I've basically gotten rid of the snails. I just put all my rock back in a week ago and finally mounted 35 frags that were waiting for rocks. Ill occasionally see one or two of the snails so it's manageable enough to pop them off when I see them. Hopefully they don't have enough presence to take over my rocks again
 
I had the small kind. You wouldn't have been able to find a thousand pin hold sized holes and fill them. I just wanted them out before I got all my sps frags because they were already irritating what I had
 
Vermetid Snail Removal

Most of the guys posting on your thread have zero experience with this species of vermetid snail.



You cannot eradicate them with reduced feeding or superglue.



Manual removal will not work. They will always come back to plague proportions.



I know because it happened to me.



The only thing that worked was tearing my whole tank down, sterilizing everything and starting over.

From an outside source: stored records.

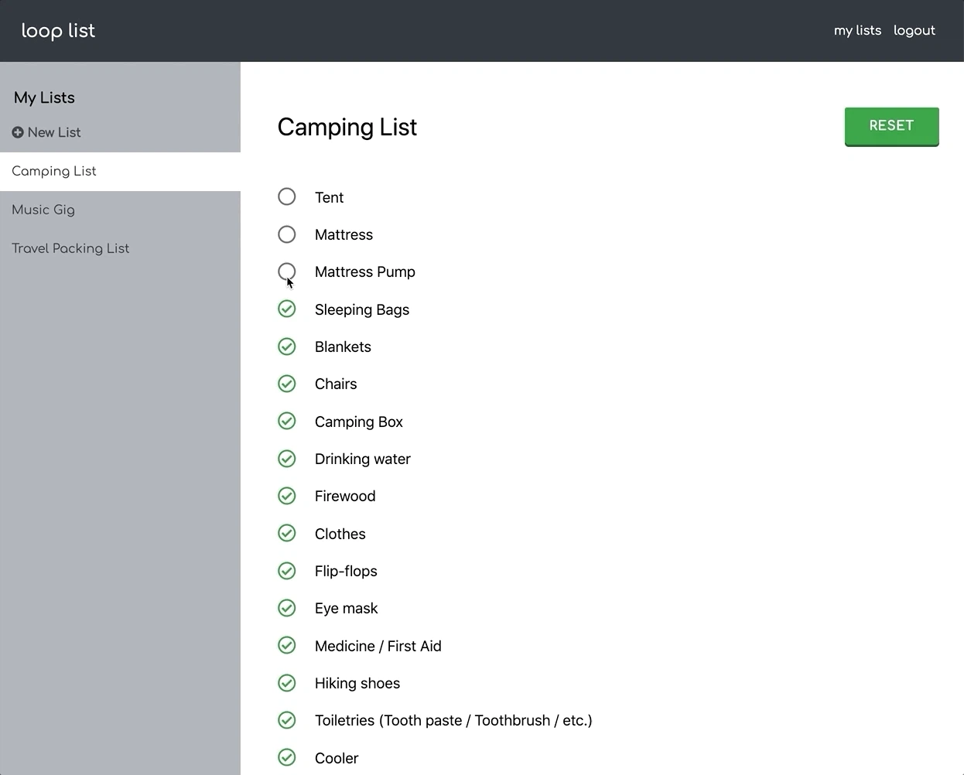Uncheck the Clothes item
The image size is (964, 775).
(287, 533)
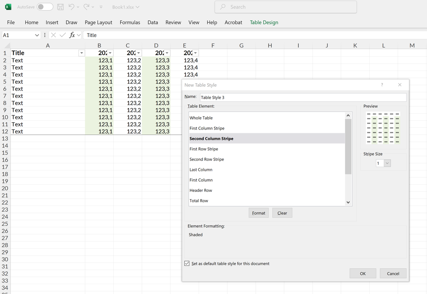Expand the Stripe Size dropdown
Screen dimensions: 427x294
[387, 163]
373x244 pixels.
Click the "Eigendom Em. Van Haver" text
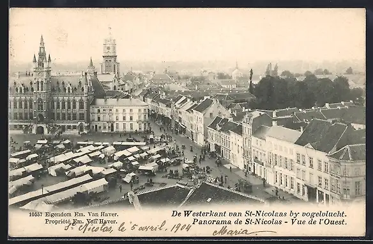[x=81, y=214]
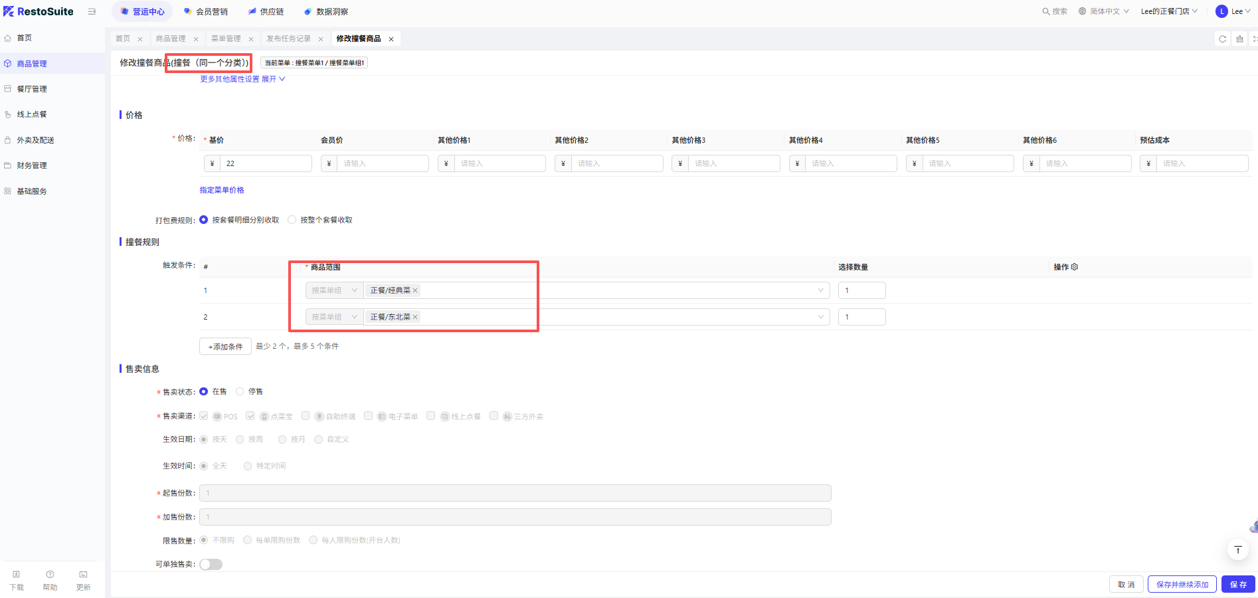Open the 操作 column settings gear
Image resolution: width=1258 pixels, height=598 pixels.
point(1075,267)
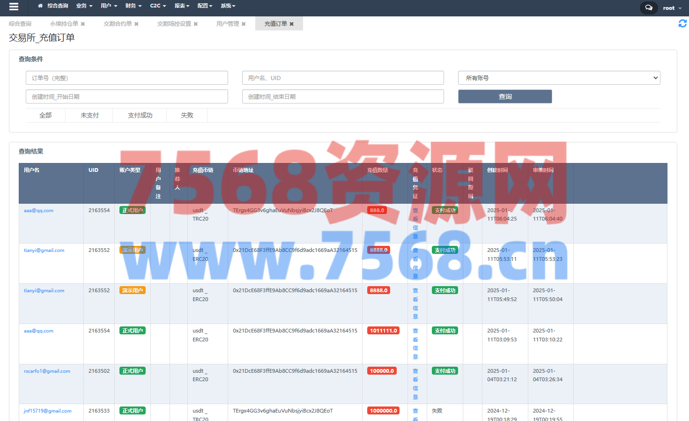Close the 充值订单 tab
Image resolution: width=689 pixels, height=421 pixels.
(x=291, y=24)
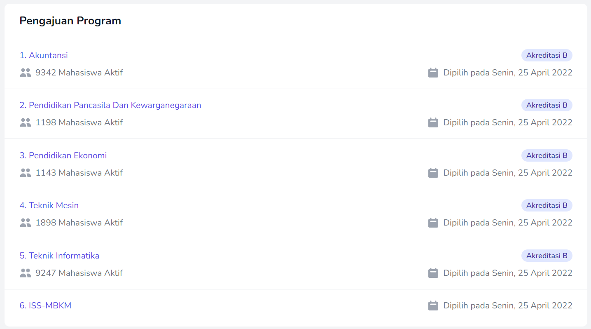Select the Pendidikan Ekonomi program
591x329 pixels.
pyautogui.click(x=63, y=155)
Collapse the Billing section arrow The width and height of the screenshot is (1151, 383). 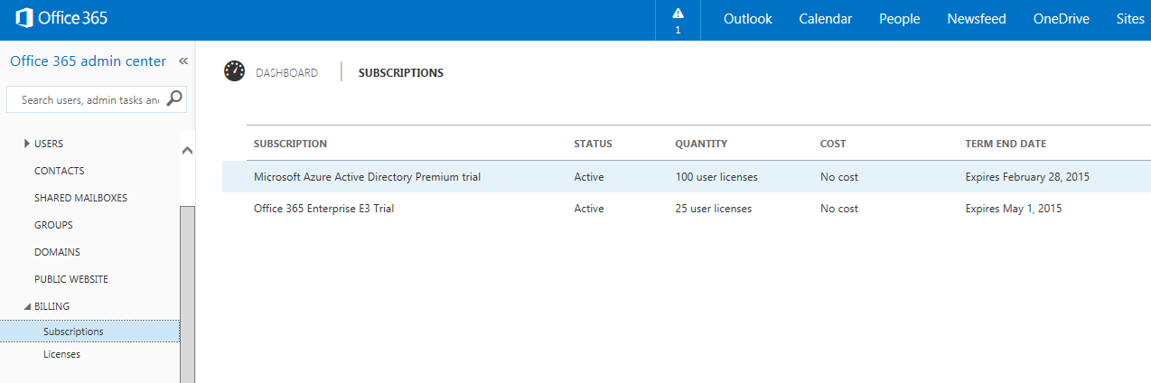27,306
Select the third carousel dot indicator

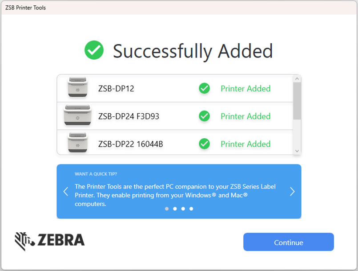tap(183, 208)
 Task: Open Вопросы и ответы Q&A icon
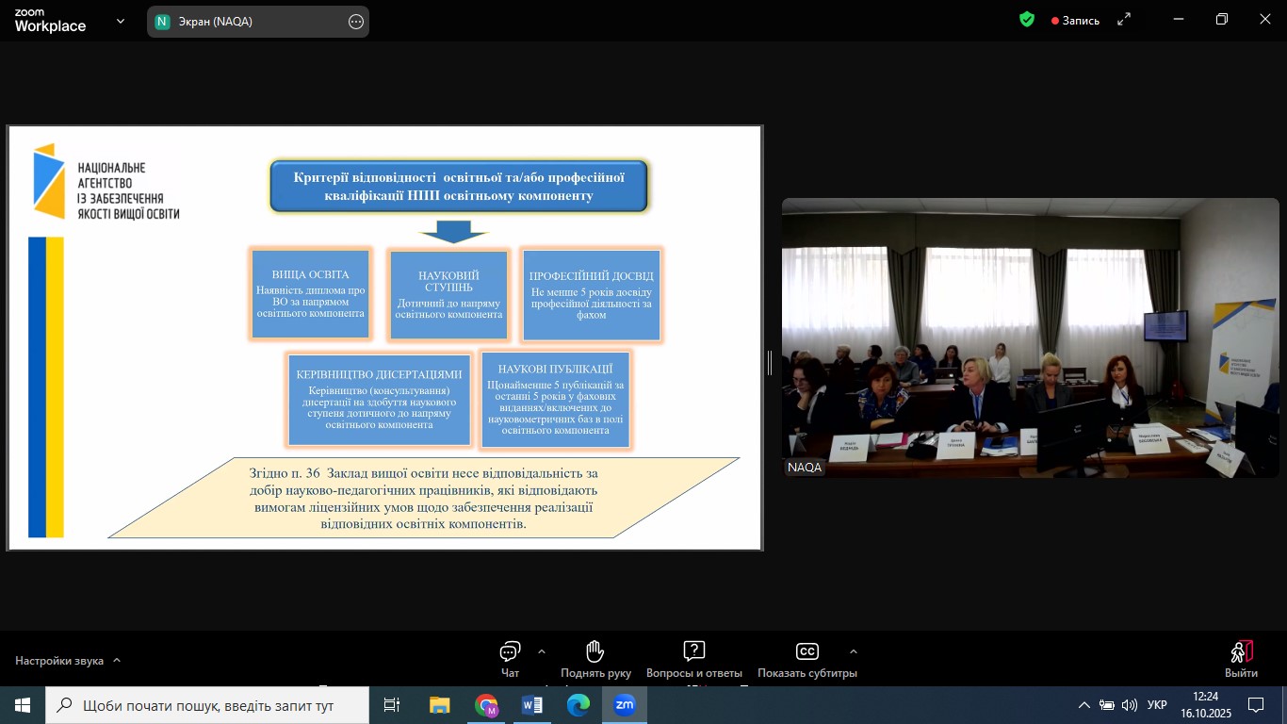tap(693, 652)
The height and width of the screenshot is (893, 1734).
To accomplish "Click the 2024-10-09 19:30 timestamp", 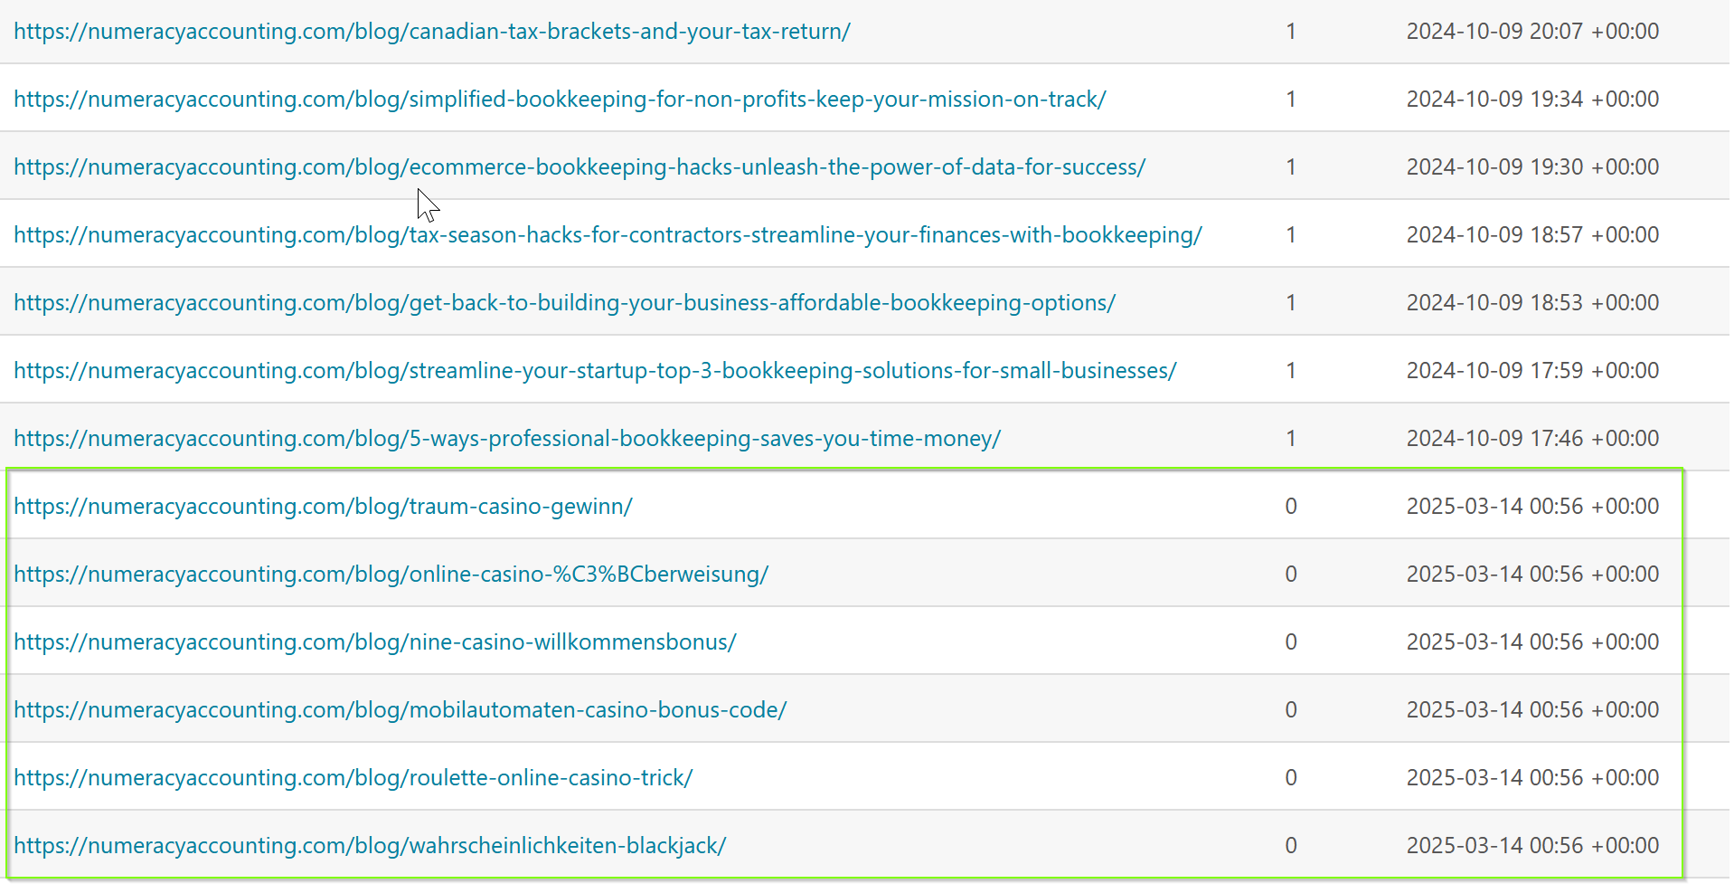I will (x=1532, y=167).
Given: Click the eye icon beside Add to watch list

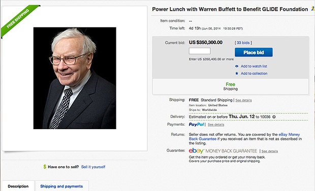Looking at the screenshot, I should click(x=237, y=66).
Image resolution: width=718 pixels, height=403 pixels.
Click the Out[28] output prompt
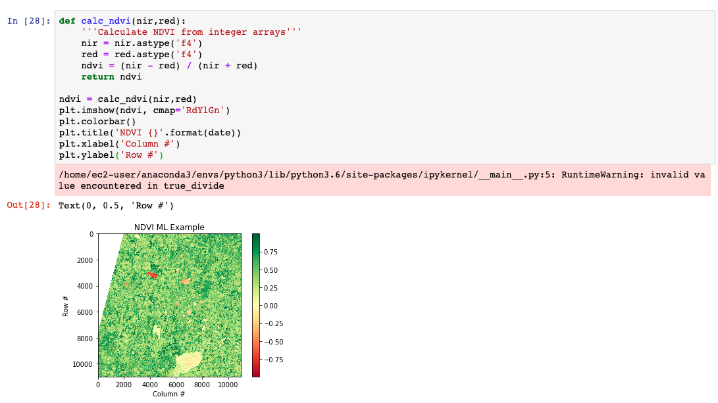coord(28,206)
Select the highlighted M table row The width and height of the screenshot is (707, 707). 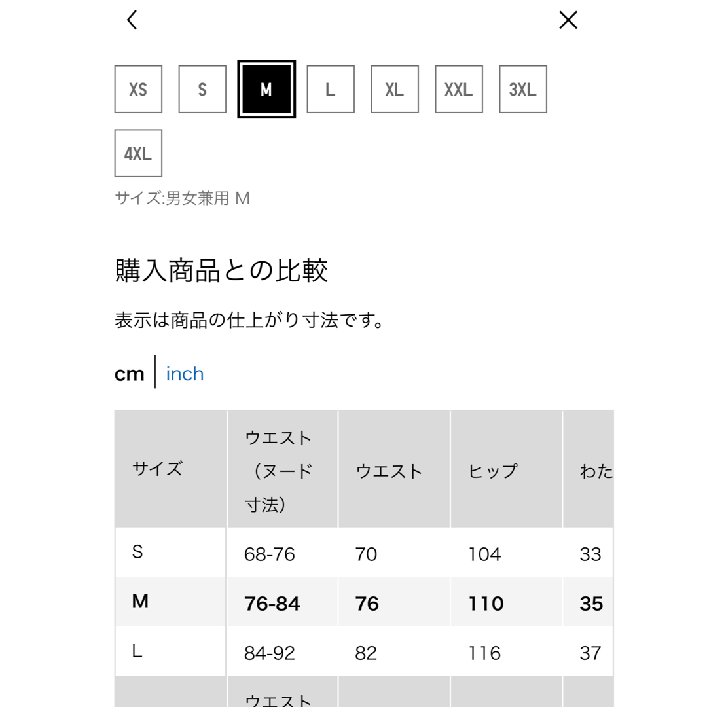pos(364,602)
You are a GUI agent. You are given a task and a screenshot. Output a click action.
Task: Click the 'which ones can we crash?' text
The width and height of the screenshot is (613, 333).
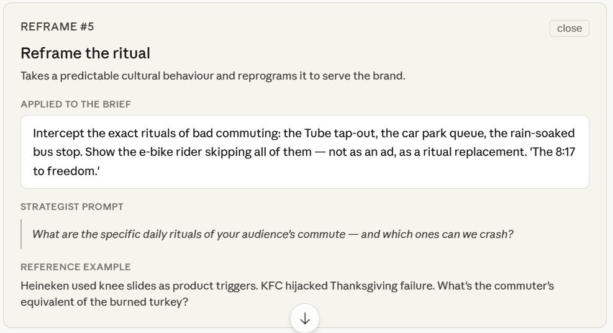[x=437, y=234]
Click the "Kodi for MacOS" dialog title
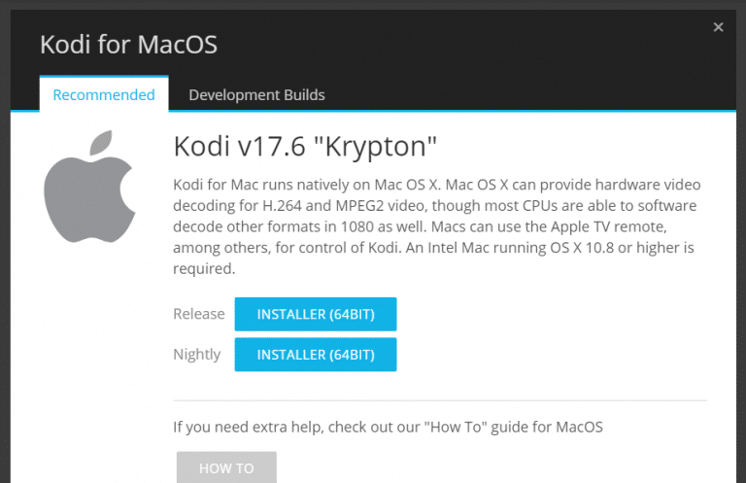The height and width of the screenshot is (483, 746). (x=128, y=45)
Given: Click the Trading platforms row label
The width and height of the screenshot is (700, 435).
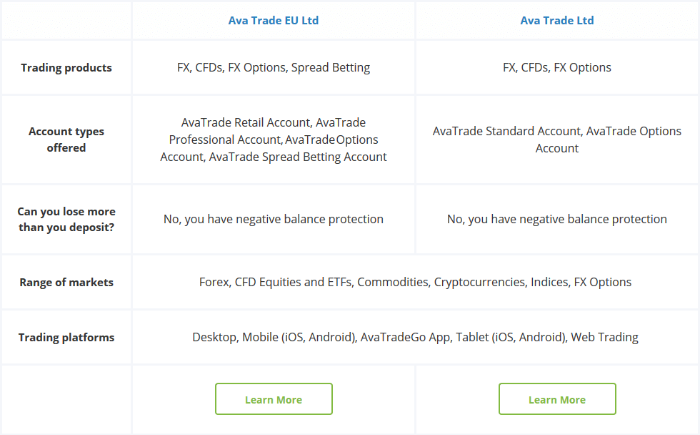Looking at the screenshot, I should [x=66, y=337].
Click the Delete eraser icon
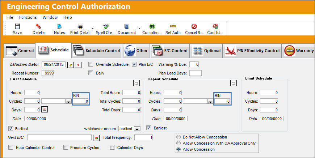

If you want them gone for good, that's what you have to do.



Then moving forward, inspect, Bayer dip and QT EVERYTHING. Oh and obviously start with dead rock.



If you're unwilling to go that route, be prepared to manually remove them forever.



The problem with manual removal is you'll never get all of them. If you miss one, it'll reproduce. But even if you do get all of them, you can bet your butt there's larva crawling around somewhere. They'll show up soon enough. And as you know, they don't just live on rock. They live in the overflow, on pumps, sumps, heaters, skimmers, cables, everything.



EVERYTHING has to be sterilized.
 
Most of the guys posting on your thread have zero experience with this species of vermetid snail.



You cannot eradicate them with reduced feeding or superglue.



Manual removal will not work. They will always come back to plague proportions.



I know because it happened to me.



The only thing that worked was tearing my whole tank down, sterilizing everything and starting over. If you want them gone for good, that's what you have to do.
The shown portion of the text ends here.